Listen to Charisse Zeifert on Jewish Board Talk, 101.9 ChaiFM, every Friday from 12:00 to 13:00.
Challah – bread of Jewish men’s affliction
There are many reasons why it isn’t easy to be a Jewish male. Expectation of performance begins at eight days, and hardly eases up until we shuffle off the mortal coil, well ahead of our time, exhausted from the effort and stress of it all.
The expectations are seemingly without end. We need to make our parents proud, we need to provide for our families, to be good husbands and better fathers, and we need to have run at least one marathon in a far-flung city by the time we are 45.
We need to be able to sing in front of the community at our Barmitzvahs, just when we are at our most awkward and when our voices are the most unreliable. We need to be able to intone anything at any given time.

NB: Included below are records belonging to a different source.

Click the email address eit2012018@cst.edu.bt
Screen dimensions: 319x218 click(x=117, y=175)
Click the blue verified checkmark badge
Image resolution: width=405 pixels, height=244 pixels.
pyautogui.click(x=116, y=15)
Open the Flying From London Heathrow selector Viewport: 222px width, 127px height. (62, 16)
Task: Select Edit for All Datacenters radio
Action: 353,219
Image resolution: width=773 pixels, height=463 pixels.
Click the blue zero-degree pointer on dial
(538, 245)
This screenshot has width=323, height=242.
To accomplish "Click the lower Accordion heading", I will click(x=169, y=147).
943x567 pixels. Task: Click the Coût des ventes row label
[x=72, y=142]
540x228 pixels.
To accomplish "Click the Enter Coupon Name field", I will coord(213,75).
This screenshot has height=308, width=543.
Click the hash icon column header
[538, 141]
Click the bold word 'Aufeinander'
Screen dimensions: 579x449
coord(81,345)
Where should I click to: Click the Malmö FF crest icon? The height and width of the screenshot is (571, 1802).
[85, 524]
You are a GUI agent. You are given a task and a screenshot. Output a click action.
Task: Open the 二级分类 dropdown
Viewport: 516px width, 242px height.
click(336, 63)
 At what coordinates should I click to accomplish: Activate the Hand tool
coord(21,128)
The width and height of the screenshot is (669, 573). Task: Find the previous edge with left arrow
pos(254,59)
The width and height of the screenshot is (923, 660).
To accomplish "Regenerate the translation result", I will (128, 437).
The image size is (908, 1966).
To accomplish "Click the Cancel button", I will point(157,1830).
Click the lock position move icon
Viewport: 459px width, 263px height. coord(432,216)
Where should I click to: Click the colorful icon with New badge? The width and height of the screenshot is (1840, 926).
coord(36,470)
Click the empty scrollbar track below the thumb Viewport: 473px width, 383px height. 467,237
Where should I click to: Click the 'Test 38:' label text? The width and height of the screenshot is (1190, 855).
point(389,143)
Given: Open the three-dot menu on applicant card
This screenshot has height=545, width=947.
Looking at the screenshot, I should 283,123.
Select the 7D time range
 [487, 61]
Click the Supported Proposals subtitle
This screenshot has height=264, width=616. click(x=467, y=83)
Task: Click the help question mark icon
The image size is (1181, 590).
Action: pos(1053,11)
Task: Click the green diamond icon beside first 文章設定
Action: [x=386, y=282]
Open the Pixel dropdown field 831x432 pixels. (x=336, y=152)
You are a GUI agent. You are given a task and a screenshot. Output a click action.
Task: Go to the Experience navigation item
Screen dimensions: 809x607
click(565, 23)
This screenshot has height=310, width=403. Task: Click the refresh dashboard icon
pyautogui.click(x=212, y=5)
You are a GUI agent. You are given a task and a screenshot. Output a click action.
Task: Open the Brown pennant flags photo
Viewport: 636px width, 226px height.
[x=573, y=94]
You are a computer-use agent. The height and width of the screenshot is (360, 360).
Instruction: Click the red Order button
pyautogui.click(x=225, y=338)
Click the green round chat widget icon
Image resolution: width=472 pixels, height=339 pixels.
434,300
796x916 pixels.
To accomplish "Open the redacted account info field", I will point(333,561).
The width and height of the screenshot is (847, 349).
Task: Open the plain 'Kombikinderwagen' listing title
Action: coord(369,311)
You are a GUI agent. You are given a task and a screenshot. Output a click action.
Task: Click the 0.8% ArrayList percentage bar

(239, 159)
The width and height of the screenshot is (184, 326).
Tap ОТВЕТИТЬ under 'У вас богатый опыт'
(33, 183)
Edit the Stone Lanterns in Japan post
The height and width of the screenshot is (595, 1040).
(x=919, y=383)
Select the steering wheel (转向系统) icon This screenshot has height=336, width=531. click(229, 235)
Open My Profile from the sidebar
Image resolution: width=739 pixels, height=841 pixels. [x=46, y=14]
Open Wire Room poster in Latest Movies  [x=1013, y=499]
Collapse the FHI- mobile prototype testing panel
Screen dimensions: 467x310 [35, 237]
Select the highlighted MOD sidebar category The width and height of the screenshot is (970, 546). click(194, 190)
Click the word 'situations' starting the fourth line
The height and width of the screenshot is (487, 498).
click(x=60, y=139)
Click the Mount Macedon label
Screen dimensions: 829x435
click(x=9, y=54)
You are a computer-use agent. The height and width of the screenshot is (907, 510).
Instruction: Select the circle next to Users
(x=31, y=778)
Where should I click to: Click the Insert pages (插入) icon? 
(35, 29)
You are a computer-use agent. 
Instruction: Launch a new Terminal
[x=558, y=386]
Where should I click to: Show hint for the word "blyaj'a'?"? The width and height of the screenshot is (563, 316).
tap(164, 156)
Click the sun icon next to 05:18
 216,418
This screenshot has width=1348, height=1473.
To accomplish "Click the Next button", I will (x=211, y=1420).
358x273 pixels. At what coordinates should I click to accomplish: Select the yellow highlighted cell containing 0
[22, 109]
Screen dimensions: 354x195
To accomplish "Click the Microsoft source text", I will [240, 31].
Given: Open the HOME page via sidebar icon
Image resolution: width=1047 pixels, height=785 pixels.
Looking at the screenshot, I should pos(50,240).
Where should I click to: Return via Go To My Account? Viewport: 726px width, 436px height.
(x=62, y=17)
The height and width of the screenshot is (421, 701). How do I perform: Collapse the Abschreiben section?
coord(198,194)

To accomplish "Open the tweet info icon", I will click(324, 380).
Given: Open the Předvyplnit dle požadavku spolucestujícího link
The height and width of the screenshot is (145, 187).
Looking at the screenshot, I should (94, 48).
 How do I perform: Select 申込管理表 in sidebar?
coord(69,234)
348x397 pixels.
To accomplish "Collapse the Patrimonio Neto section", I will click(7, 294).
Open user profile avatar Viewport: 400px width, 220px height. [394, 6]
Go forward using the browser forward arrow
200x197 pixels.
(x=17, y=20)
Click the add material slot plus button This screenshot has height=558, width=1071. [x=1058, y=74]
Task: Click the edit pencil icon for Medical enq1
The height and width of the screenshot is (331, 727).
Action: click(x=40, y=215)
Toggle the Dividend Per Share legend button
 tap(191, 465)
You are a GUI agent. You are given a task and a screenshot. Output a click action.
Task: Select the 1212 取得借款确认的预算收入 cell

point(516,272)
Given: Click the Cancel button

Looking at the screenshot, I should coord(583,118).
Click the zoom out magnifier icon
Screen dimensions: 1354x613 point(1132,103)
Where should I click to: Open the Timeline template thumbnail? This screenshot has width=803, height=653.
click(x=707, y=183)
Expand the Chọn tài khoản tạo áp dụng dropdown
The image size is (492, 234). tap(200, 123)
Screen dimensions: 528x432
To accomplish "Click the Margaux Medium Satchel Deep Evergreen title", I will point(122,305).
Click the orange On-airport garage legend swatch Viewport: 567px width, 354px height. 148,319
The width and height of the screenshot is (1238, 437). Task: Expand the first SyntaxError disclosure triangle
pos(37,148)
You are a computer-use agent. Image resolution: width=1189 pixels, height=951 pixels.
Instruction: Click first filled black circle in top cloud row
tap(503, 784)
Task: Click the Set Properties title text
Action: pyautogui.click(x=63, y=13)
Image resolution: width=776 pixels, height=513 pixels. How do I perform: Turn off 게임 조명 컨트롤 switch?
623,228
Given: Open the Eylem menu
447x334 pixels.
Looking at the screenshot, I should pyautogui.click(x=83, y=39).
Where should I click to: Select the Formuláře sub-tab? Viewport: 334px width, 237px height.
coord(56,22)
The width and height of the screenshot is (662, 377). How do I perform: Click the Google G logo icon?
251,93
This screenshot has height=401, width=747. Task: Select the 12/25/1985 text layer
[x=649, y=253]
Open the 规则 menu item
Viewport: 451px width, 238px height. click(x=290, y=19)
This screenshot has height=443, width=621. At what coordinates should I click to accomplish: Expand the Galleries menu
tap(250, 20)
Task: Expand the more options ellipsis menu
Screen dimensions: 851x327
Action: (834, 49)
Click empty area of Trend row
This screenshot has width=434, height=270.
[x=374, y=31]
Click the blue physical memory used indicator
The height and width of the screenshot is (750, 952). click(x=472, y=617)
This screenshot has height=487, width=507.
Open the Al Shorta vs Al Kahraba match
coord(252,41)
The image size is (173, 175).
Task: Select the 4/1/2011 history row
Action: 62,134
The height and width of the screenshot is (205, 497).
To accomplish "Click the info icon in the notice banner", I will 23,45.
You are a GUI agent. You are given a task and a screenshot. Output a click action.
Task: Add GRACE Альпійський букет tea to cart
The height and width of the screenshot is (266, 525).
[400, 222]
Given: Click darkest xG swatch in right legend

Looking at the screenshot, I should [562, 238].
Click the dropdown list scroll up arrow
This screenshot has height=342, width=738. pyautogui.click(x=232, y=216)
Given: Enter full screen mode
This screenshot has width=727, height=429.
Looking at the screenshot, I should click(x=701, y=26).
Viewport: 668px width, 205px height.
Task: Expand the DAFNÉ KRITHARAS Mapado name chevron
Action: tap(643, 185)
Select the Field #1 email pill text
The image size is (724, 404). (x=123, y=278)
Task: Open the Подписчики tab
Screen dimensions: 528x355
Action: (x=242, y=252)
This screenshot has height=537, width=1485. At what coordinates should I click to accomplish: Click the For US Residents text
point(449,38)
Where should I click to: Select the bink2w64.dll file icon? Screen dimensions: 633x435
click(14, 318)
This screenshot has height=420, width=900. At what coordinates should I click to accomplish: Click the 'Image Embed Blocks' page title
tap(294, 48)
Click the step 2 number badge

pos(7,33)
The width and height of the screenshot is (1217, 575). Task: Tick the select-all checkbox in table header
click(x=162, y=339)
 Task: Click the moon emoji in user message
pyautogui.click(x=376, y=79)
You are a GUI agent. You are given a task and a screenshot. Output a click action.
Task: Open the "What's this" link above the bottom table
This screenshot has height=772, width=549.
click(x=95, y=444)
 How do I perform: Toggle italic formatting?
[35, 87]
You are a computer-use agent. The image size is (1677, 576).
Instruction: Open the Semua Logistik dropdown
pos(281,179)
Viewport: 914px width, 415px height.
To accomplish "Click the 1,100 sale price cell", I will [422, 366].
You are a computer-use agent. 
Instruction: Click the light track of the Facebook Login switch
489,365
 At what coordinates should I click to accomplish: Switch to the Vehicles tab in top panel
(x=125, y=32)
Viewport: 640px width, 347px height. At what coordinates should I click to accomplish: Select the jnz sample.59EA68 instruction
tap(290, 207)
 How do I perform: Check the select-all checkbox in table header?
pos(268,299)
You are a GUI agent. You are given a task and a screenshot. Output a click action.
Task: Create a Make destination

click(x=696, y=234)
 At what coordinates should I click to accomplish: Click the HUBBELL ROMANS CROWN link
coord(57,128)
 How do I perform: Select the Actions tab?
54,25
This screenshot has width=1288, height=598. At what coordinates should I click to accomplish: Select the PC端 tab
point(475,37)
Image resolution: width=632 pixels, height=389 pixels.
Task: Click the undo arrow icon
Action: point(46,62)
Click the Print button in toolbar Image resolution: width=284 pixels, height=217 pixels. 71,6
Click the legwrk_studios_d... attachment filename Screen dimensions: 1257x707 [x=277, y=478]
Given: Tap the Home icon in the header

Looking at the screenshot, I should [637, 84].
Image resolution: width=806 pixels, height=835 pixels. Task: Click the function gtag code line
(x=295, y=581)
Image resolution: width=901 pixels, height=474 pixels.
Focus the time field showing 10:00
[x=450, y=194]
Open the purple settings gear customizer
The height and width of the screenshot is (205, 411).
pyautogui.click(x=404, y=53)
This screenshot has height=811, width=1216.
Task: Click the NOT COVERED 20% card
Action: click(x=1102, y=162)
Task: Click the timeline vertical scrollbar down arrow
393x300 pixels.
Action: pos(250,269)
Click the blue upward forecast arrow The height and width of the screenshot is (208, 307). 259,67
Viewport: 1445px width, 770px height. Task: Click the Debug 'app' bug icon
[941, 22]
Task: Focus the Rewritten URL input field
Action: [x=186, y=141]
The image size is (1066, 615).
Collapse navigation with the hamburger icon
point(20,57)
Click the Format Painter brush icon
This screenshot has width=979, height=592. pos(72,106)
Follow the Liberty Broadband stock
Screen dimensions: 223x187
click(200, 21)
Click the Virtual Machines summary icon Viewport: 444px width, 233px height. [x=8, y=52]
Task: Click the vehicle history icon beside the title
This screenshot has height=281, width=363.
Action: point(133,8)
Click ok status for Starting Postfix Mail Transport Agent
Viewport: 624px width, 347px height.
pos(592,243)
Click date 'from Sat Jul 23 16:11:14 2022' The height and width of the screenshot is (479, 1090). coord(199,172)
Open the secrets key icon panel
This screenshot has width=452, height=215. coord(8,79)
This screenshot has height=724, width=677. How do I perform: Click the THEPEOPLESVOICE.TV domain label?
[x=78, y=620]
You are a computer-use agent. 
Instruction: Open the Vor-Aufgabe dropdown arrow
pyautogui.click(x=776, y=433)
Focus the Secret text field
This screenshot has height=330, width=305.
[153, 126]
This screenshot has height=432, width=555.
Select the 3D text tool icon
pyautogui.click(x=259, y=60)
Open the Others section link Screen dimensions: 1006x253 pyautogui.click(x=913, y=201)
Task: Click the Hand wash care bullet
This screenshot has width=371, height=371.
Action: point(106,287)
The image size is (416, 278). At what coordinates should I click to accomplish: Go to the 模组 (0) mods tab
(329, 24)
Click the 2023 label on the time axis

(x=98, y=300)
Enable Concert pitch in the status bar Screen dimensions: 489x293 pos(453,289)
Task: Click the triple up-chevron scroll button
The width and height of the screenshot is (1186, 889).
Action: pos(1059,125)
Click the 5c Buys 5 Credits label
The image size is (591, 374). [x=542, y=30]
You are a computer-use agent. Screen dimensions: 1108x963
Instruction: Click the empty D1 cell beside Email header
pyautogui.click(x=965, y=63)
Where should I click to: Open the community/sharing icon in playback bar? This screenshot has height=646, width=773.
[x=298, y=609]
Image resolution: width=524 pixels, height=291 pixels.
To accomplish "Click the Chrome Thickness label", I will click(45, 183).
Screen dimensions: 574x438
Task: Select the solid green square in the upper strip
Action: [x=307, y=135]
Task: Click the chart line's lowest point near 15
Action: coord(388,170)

And then, on the one night of the week when we can relax, we are required to cut the challah with the precision of a surgeon, the speed of Usain Bolt, and we need to do so while everyone watches in hungry expectation.
Following the kiddush prayer and the ritualistic washing of hands, there is a period of silence. With no speaking until the eating of the challah, it’s one of the most underrated aspects of being a Jewish male. It’s a moment that represents almost every aspect of “Jewish maleness”, and it happens week after week after week. Why?
Because no matter what, it will be done wrong. The slices will be too thick. Or thin. Or the wrong challah would have been selected. Too much, too little salt will have been added. And the challah serving plate will have been passed in the wrong direction. Eyes will be rolled, lips pursed, and heads will be slowly shaken. From side. To side. To side.
A Jewish male it would seem, cannot please a Jewish woman.
I have asked around. A friend’s wife told me that she can’t stand the way he cuts the challah, and prefers to do it herself. “He just can’t get it right. It’s got so bad that I hardly even let him carve the meat.”
She even went as far as to buy an electric carving knife, which she used before he got home from work on a Friday so that he didn’t need to. It might be worth mentioning that when he’s not “butchering” the challah, he’s a well-respected surgeon. At least he made his parents proud.
And there are those who are too precise for their own good. My father-in-law is one such case. Each piece of challah is measured to perfection. Sliced the way through, and then checked in case any remnants of attachment to the piece before remains, before moving on to slice number two. And so on.
Generally, we like to start Shabbat on Wednesday when visiting, as it takes about that long before we get to eat. All while we sit in silence.
The slicing of challah is the most underrated aspect of being a Jewish male. It carries with it all the expectation along with all the disappointment of generations of men who have failed before them.
It’s a moment that’s shared in all households across the Jewish world week after week. It bonds Jewish women to the past, and will link them to their great granddaughters, who will one day share knowing looks with their sisters as they watch their husband “butcher” the challah, just as their father did.